=== Source ===
---*---
I say SolScript is "duck typed" and "scripted", because that's how it feels to
program SolScript. However, under the hood, SolScript is a statically typed,
compiled language.

About the "spreadsheet" idea, that is exactly what the SolScript IDE (Solide)
is going to be. There will be a spreadsheet mode, which displays the source
code as a spreadsheet. The last chapter talks about Solide, if you want to
know more. (The creation of Solide is going to be my job, and I've been
watching Bret Victor videos, all day yesterday, for inspiration.)

We have no "deep copy" of the data. The data is simply mutated in place, for
performance. The compiler knows in what order it has to update the datacells,
so SolScript users don't notice any of this. If I say `b = a`, then `a` will
be calculated before `b` uses it. (If you want the value of `a` before `a` is
updated, you say `b = previous a`.)
---*---
=== Supplied information ===
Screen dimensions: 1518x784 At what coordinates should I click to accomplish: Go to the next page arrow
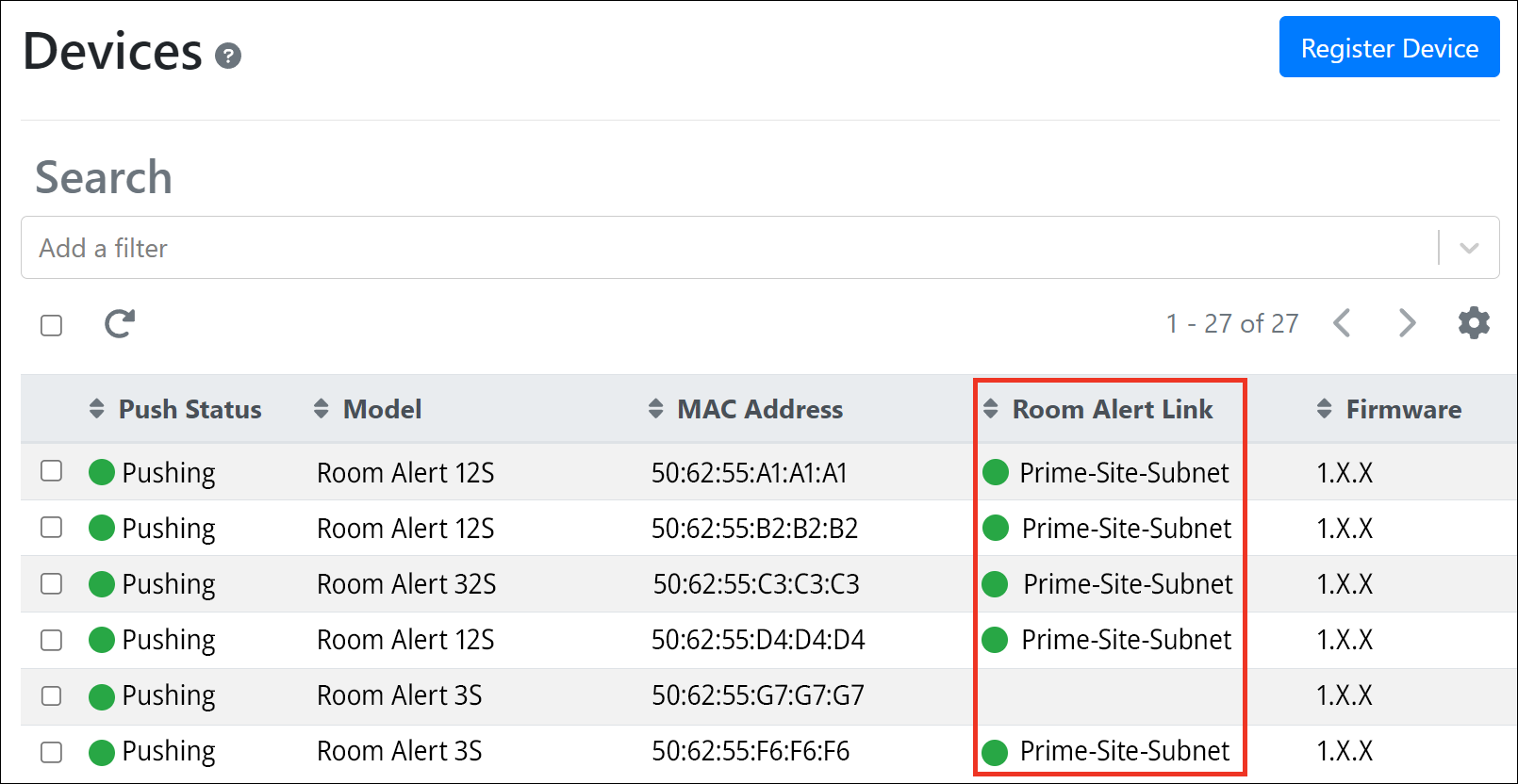(x=1407, y=323)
---*---
=== Task set ===
1) Please reproduce the part of the SolScript passage starting with "I say SolScript" and going on through "SolScript IDE (Solide)".
2) Summarize the passage about SolScript in two sentences.
3) Write the next part of the SolScript passage, picking up after its final sentence.
The material was taken from a separate source.

=== Results for each task ===
1)
I say SolScript is "duck typed" and "scripted", because that's how it feels to
program SolScript. However, under the hood, SolScript is a statically typed,
compiled language.

About the "spreadsheet" idea, that is exactly what the SolScript IDE (Solide)

2) SolScript feels duck typed and scripted to program, but it is actually a statically typed, compiled language, and its IDE, Solide, will have a spreadsheet mode that displays source code as a spreadsheet. Instead of deep-copying data, SolScript mutates it in place for performance, with the compiler ordering updates so a value is calculated before it is used, while `previous` gives the value from before an update.

3)
The whole "plain text" argument is about the fact that companies can die. So
can (UN)MANNED, of course. The difference is that plain text files will always
be readable, in contrast to Word files. You don't need our software to read
plain text documentation.

Releasing the source is not something we plan to do (for now). We are not
against the idea, but right now we have other priorities. There will probably
be a gratis version, even for commercial use. Only that version won't be
certified.

Yes, SolScript is written in an "unsafe" language: C. This makes it extremely
cross-platform. We can run on Linux, OS X, Windows, iOS, VxWorks... The coding
standards of our C code are extremely strict. Avionics style.

And about Markdown, yes that could be applied to other programming languages.
BUT SolScript integrates with Markdown on a whole new level. For example,
sections in Markdown are the scopes or namespaces of a SolScript program.
Markdown is built into SolScript, not tacked on.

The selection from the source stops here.